Your capacity to support the growth of each student in your classroom depends upon your ability to teach responsively – to observe your students and then strategically and flexibly adjust your instruction to meet their specific needs. This decision-making process relies upon your deep knowledge of the learners in your classroom and on your content expertise as a teacher of literacy, rather than upon your ability to follow a literacy program.

Authentic Literacy Experiences and High-Quality Texts
Learners require a range of authentic literacy opportunities across the day that immerse them in a wide variety genres, topics, and themes. They need culturally sustaining texts that spark curiosity about the world. Learners need to interact with different texts for different purposes with different levels of teacher support that provide ample opportunities to:

  • apply their expanding decoding abilities
  • build their vocabulary and fluency
  • nurture their ability to think about, talk about, and write about texts
  • receive explicit and direct instruction about effective reading behaviors
  • experience the joy of experiencing authentic and engaging texts

Every engagement with text is a window for observation and a call for responsive teaching.

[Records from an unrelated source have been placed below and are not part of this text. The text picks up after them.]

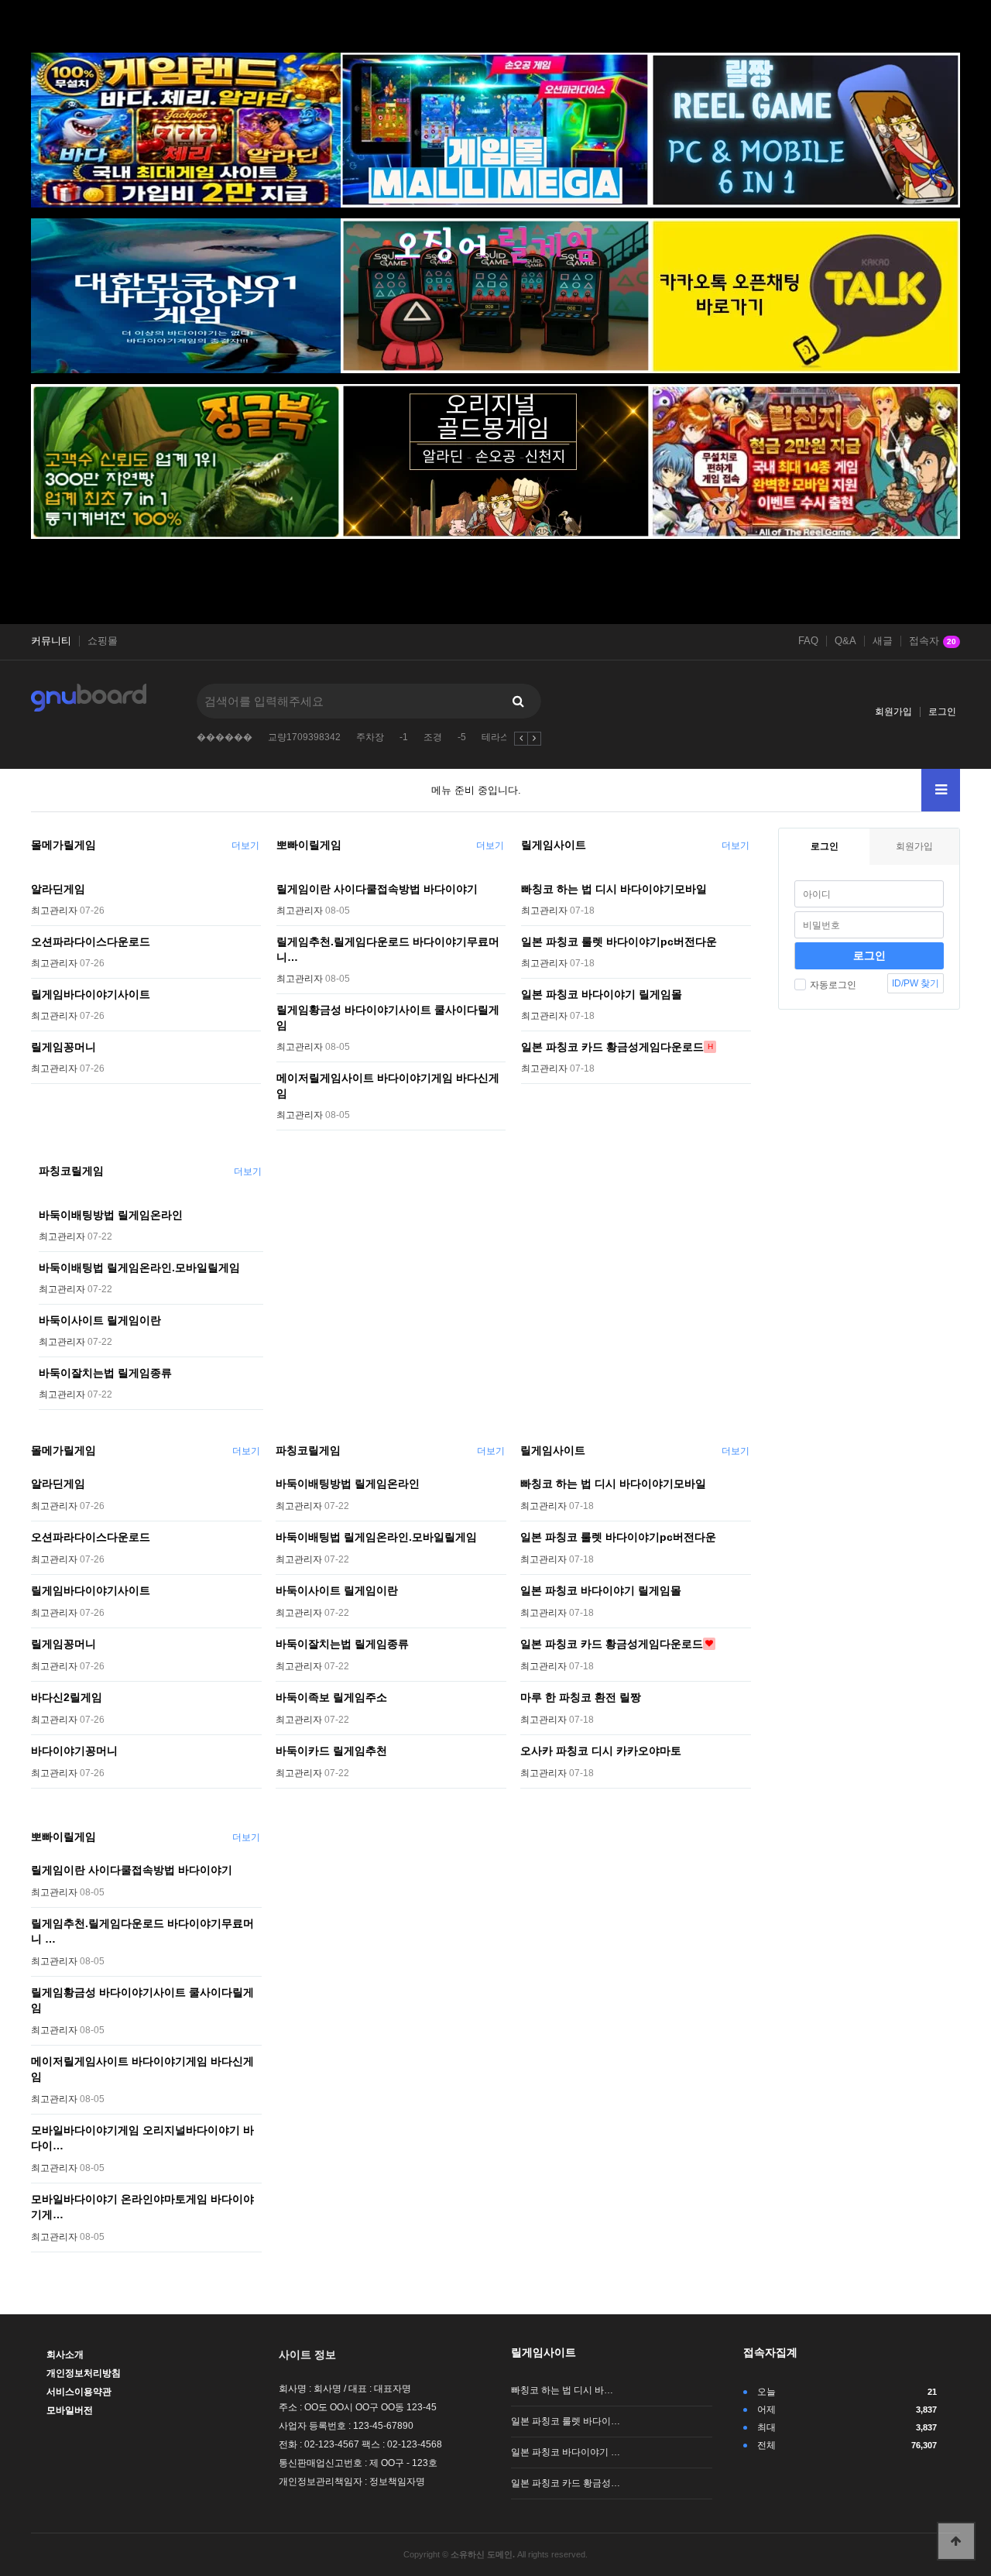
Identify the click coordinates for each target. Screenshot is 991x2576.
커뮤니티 (51, 641)
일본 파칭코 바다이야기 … (565, 2452)
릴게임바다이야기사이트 (90, 994)
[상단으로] (956, 2541)
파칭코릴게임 (71, 1171)
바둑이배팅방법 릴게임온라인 (111, 1215)
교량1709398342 (304, 737)
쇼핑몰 (102, 641)
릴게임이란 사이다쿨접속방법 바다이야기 (377, 889)
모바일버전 (69, 2410)
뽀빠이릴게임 (308, 845)
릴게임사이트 (553, 845)
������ (224, 737)
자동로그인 (833, 984)
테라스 (495, 737)
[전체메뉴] (940, 790)
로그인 (942, 711)
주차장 (370, 737)
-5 (462, 737)
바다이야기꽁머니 (74, 1750)
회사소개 (65, 2354)
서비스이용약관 (78, 2391)
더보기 (245, 845)
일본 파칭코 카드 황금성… (565, 2483)
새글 (883, 641)
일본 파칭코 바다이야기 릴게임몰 (601, 994)
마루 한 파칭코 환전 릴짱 (580, 1697)
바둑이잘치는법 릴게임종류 (105, 1373)
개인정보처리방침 (83, 2373)
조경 (432, 737)
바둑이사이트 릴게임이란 (100, 1320)
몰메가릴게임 (63, 845)
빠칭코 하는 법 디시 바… (562, 2390)
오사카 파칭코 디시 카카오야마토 (600, 1750)
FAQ (808, 641)
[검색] (518, 701)
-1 (403, 737)
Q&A (845, 641)
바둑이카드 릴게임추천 (331, 1750)
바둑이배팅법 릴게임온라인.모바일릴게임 (139, 1267)
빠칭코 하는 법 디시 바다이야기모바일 (614, 889)
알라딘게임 (58, 889)
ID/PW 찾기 (915, 983)
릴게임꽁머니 (63, 1047)
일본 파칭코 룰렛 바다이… (565, 2421)
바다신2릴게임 (66, 1697)
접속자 (932, 641)
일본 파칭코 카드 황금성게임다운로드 (612, 1047)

Observation and Assessment to Inform Teaching Decisions

Responsive teaching requires teachers to nimbly make moment-to-moment, day-to-day, and week-to-week decisions as they observe and analyze students' behaviors. It is this observation and analysis that informs their next teaching moves.

"The responsive teacher observes readers and writers very carefully, weaving a valuable set of understandings about each. Then, in a continuously evolving process, he tailors his precise responses to the readers’ strengths and needs." – Irene Fountas and Gay Su Pinnell

Once they develop systems for understanding their students, responsive teachers use the suggested teaching sequences and the support offered in their literacy resources as a blueprint from which instruction can be built and then adjusted over time. Teachers who understand the demands of the literacy task in relationship to their students' strengths can adjust their teaching to meet students’ needs. Responsive teachers create scaffolds in anticipation of parts of the lesson that might be challenging, they skip over lessons that might be redundant, and they respond authentically to students in the moment.

Common Teacher Language and Expectations

Language weaves a community together. Teachers need a shared vocabulary for naming and describing the recognizable behaviors readers and writers display at every phase of literacy learning. This allows them to identify goals for their work with the whole group, with small groups, and with individual students. The facilitative language responsive teachers use to respond to learners also matters greatly. They refine their statements, prompts, and questions to make them as consistent, concise, and precise as possible. Coherent language across a school building and district benefits students, administrators, and teachers alike.

Every Learner is Different

Each individual student brings different experiences, understanding, strengths, and areas for growth to the classroom. Responsive teachers need the tools to observe and respond to those differences. Teaching will always rely upon thoughtful short-term and long-term planning, but powerful learning depends upon reflective and responsive teaching. It is the heartbeat of the equitable and inclusive classroom.